▶ Work item:
Count the lines below that contain the word "agent", and give only that number.
-=-=-=-=-
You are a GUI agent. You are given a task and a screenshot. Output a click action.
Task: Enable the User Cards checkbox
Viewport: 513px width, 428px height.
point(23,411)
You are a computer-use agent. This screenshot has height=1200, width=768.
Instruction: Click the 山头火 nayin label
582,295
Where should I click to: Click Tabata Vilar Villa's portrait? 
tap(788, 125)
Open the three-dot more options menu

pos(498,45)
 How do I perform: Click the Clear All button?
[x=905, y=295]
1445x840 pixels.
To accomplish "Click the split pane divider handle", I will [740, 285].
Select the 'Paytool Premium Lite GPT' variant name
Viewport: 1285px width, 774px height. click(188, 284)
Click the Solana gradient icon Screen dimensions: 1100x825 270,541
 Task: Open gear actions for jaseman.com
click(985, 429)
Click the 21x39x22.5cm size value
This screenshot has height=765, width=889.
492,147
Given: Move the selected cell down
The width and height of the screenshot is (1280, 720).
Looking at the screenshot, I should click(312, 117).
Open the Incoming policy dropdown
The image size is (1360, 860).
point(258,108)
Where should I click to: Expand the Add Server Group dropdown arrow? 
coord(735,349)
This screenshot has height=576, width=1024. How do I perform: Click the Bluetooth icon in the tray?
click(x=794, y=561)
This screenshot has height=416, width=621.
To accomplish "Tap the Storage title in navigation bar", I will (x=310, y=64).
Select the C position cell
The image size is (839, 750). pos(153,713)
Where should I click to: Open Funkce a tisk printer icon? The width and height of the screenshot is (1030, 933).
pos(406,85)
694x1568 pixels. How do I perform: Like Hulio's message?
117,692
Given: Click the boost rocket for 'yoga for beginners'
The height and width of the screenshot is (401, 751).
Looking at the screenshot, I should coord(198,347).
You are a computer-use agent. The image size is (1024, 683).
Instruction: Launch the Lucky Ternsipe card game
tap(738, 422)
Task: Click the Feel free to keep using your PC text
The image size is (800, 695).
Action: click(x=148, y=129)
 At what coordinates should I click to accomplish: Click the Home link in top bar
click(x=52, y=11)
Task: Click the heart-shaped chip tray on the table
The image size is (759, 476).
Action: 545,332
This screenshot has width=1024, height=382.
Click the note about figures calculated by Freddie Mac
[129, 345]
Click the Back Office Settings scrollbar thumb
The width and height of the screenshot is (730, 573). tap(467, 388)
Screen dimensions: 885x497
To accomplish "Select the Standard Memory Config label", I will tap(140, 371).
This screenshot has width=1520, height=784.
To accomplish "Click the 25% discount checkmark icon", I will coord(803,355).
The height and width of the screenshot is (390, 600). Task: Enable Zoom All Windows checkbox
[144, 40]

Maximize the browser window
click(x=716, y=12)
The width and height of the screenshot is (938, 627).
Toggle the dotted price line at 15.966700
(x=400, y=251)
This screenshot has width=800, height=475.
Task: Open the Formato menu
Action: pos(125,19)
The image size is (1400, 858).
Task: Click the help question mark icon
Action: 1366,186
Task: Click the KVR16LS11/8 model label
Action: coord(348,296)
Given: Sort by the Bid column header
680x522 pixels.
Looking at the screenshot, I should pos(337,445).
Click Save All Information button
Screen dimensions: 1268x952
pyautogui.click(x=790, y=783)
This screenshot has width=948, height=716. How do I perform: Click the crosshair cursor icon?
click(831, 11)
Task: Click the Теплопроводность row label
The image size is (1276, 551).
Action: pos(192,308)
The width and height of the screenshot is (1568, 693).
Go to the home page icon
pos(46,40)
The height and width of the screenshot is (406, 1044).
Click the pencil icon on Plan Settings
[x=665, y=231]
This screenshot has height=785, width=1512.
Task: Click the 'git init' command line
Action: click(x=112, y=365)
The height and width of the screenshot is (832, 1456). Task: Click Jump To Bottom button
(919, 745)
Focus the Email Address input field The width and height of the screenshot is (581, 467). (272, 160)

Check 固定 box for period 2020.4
-=-=-=-=-
▶ Exercise response:
3